- [PROBLEM REQUIREMENTS]: Output the listing from its first line up to and including the line containing "Action: coord(840,129)", copying each line character for character.

- [RECORDS FOR PROCESSING]:
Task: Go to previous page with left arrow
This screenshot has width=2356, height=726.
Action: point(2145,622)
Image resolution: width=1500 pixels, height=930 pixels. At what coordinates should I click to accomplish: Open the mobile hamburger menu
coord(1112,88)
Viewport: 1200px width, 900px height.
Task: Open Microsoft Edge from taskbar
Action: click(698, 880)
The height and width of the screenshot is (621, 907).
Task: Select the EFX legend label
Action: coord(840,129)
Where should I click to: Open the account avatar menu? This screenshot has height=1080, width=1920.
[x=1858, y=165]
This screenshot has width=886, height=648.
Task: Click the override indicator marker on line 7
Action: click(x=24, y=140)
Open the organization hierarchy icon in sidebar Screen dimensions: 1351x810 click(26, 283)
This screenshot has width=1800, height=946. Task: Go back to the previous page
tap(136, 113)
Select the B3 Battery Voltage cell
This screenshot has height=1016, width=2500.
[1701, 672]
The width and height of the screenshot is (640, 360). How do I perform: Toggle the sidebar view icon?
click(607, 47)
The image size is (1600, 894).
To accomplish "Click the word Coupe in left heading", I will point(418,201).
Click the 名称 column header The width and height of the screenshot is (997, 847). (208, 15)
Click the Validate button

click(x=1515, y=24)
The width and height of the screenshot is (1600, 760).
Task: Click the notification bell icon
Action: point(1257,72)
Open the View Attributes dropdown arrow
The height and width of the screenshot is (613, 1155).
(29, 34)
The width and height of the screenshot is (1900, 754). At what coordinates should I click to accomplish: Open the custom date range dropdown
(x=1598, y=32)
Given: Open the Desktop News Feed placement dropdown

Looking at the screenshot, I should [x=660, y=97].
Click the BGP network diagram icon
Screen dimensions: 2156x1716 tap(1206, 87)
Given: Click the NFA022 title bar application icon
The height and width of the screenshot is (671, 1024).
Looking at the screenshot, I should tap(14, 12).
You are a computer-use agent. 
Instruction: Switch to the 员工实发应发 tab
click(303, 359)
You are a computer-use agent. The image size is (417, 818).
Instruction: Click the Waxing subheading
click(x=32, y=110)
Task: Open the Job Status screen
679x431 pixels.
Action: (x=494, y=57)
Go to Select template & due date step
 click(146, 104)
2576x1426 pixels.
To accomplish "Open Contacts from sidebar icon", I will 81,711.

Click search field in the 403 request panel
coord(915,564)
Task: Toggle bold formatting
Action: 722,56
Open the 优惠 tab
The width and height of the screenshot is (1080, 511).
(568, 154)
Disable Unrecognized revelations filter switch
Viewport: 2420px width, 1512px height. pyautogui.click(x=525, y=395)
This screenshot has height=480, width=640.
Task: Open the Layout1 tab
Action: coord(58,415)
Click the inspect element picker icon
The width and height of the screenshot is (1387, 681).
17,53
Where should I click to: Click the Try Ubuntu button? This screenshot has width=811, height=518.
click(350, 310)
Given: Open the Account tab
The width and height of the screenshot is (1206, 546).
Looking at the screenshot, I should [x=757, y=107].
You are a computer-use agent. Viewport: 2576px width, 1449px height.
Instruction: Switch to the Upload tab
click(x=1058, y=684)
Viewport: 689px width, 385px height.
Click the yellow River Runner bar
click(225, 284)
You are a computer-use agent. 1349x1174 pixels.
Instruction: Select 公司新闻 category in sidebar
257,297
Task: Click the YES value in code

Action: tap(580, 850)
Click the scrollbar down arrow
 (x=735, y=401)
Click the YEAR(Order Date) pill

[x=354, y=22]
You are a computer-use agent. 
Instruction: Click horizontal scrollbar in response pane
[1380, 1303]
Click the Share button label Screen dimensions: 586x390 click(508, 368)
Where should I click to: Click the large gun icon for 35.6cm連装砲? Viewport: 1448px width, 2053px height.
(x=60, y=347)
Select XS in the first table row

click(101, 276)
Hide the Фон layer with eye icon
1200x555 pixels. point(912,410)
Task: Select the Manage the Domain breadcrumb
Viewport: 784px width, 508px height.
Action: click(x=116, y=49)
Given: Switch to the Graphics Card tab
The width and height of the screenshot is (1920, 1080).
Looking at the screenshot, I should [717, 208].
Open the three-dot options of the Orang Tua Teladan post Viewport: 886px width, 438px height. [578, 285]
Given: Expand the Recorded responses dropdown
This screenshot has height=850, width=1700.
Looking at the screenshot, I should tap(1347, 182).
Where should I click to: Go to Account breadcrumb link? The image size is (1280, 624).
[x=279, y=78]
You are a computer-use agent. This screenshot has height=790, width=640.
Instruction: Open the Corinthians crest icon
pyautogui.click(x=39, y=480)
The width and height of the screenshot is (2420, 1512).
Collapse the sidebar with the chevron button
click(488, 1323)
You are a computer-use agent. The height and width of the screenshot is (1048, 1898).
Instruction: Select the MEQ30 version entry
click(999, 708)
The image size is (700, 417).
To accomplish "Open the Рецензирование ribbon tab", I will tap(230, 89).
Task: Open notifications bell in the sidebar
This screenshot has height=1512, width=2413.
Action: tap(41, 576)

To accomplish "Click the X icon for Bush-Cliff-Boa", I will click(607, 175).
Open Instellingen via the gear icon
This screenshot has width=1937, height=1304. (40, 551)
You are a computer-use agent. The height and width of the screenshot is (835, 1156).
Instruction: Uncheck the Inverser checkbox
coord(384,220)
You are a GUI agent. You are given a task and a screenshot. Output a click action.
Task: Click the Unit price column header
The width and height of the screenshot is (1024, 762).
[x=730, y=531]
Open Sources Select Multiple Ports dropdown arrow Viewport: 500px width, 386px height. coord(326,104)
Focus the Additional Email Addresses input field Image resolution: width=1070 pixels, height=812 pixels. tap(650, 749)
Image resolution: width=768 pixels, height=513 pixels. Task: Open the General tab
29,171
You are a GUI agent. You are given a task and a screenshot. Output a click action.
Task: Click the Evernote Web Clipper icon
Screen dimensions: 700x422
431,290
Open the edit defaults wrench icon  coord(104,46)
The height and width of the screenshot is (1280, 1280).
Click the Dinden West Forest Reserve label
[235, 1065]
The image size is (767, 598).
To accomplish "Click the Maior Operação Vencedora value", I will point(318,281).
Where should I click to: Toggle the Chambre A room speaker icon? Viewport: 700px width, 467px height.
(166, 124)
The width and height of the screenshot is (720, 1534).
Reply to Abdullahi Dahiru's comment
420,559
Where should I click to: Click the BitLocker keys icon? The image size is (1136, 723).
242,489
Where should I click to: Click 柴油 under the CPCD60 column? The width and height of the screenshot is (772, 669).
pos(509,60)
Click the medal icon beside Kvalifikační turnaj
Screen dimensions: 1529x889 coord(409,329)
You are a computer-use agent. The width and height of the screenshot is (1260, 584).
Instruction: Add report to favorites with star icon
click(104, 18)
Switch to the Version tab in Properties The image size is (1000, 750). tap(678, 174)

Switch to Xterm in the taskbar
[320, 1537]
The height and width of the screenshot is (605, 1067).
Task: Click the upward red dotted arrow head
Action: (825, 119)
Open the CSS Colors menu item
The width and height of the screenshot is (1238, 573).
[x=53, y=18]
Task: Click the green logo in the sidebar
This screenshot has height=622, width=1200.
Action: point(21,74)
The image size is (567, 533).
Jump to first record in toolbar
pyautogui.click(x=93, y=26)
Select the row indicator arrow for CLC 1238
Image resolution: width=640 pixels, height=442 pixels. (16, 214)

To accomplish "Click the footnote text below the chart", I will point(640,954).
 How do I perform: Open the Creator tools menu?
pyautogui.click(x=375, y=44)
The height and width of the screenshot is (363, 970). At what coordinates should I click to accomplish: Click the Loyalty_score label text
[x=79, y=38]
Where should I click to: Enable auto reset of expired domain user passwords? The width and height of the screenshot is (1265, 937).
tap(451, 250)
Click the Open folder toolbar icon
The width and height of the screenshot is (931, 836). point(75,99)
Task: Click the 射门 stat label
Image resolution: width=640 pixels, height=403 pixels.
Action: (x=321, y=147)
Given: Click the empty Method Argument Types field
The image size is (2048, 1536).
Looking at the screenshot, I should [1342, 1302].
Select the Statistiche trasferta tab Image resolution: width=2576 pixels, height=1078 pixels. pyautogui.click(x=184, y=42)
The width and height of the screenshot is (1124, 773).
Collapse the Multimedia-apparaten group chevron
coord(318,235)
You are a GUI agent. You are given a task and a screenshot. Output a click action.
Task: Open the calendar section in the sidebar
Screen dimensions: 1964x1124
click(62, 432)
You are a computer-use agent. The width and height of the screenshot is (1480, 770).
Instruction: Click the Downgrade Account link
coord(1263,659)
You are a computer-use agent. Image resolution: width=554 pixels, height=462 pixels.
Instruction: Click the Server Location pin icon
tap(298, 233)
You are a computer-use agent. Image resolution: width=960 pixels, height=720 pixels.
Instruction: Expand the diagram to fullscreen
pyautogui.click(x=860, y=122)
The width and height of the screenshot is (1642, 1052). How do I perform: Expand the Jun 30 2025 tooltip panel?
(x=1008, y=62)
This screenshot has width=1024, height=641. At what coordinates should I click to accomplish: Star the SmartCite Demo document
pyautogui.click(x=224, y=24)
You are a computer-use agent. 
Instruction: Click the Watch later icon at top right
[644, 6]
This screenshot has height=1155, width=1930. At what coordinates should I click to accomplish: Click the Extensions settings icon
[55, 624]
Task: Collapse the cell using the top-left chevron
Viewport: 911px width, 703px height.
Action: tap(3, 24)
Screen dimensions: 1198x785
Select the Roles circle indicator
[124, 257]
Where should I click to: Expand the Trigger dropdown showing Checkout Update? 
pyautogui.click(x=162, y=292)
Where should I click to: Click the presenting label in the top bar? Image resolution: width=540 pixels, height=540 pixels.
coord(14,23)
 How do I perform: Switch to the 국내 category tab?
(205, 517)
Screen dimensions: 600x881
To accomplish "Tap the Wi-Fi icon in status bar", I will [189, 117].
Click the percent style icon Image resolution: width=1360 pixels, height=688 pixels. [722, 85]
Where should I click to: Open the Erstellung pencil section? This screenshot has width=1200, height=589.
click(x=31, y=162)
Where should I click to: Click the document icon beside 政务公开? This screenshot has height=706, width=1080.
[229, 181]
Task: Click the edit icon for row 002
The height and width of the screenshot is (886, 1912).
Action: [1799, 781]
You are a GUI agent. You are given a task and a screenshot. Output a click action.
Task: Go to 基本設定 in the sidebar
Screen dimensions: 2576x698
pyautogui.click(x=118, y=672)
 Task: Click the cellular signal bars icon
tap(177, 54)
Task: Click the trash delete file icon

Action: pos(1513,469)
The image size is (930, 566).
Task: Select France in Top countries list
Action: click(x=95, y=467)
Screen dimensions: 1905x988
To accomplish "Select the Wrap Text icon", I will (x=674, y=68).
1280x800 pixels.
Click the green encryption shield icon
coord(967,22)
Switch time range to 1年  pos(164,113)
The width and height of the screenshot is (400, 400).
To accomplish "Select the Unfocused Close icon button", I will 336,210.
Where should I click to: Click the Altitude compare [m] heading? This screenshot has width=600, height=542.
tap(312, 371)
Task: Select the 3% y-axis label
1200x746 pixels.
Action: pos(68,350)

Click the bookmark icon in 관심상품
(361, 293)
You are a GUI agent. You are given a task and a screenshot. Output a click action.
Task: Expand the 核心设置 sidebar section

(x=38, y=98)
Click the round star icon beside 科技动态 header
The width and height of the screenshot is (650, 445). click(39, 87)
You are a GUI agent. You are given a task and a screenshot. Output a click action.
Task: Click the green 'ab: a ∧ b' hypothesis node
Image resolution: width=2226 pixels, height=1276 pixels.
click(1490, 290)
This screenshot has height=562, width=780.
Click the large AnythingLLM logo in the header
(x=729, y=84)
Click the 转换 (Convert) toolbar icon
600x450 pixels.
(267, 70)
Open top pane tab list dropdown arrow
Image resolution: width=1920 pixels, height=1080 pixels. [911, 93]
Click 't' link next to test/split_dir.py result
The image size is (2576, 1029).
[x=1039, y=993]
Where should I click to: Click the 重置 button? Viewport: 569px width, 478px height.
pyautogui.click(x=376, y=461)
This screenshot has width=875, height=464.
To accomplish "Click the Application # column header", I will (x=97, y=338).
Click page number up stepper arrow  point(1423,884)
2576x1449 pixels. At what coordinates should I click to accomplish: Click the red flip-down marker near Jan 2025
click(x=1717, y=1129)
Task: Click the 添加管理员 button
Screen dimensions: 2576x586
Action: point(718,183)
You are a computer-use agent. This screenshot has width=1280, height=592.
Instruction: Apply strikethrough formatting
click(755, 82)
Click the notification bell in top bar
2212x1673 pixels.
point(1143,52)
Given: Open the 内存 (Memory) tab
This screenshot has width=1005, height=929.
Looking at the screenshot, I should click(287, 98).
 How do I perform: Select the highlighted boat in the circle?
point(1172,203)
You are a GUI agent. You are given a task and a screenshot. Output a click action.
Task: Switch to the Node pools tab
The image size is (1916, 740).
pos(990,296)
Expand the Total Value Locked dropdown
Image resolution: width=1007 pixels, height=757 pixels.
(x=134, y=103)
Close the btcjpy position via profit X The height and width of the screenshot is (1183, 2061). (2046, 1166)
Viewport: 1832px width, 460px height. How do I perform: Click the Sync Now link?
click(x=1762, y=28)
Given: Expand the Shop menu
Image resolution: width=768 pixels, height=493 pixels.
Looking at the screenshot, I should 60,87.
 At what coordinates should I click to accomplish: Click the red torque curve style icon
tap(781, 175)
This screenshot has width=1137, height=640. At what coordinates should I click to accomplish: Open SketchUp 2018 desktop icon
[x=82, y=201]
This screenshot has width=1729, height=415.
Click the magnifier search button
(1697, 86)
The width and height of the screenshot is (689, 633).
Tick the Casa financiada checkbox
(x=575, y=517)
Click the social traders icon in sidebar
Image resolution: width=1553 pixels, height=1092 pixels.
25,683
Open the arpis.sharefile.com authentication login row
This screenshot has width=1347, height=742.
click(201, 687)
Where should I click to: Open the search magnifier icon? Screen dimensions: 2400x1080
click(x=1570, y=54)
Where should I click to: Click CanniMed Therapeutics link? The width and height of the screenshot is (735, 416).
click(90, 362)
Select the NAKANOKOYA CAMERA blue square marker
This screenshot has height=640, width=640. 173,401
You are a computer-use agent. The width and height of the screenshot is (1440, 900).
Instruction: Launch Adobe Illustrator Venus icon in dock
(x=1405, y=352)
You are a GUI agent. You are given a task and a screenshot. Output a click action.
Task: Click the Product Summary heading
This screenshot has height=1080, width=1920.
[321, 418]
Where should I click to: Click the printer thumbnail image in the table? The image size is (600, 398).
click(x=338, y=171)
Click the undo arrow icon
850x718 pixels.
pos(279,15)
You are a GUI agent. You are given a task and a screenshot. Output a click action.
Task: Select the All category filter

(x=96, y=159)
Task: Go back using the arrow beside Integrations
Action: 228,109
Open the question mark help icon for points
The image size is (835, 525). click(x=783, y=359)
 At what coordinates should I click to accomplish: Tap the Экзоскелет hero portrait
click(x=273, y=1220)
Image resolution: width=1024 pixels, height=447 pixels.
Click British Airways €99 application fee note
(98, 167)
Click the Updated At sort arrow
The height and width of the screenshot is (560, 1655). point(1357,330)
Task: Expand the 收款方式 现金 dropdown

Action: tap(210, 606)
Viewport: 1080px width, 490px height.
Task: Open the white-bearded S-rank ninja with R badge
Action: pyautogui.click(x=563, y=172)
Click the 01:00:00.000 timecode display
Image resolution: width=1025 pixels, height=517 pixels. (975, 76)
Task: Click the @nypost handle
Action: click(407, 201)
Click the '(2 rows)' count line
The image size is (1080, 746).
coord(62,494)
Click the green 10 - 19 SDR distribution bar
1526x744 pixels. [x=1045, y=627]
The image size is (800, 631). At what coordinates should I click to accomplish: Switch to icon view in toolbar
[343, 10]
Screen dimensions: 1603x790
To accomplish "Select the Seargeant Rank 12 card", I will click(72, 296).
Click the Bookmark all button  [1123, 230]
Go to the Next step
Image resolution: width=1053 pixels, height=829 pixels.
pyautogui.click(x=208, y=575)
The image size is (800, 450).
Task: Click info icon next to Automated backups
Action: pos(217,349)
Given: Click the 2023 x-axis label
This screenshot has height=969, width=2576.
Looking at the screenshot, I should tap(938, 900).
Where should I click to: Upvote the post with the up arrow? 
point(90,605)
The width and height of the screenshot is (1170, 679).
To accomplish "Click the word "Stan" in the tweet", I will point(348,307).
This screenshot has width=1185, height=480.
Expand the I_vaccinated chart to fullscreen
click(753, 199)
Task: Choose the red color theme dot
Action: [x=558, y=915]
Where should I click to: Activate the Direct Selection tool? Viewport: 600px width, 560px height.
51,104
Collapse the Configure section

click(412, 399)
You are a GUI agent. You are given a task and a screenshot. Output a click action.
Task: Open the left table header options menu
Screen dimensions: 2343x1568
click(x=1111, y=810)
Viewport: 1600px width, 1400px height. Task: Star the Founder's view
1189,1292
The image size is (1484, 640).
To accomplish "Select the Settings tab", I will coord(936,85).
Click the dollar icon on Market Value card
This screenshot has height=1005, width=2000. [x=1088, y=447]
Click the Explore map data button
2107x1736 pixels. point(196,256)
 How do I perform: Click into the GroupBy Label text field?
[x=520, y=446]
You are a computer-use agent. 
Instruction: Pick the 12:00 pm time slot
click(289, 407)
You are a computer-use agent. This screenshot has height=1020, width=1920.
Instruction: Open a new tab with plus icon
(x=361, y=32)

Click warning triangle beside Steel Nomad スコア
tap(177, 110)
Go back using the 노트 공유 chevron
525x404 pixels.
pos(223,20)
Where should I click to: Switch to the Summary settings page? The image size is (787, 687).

- [PROBLEM SOLUTION]:
Task: Go to previous page with left arrow
This screenshot has width=2356, height=726.
Action: point(2145,622)
Image resolution: width=1500 pixels, height=930 pixels. At what coordinates should I click to accomplish: Open the mobile hamburger menu
coord(1112,88)
Viewport: 1200px width, 900px height.
Task: Open Microsoft Edge from taskbar
Action: click(698, 880)
The height and width of the screenshot is (621, 907).
Task: Select the EFX legend label
Action: coord(840,129)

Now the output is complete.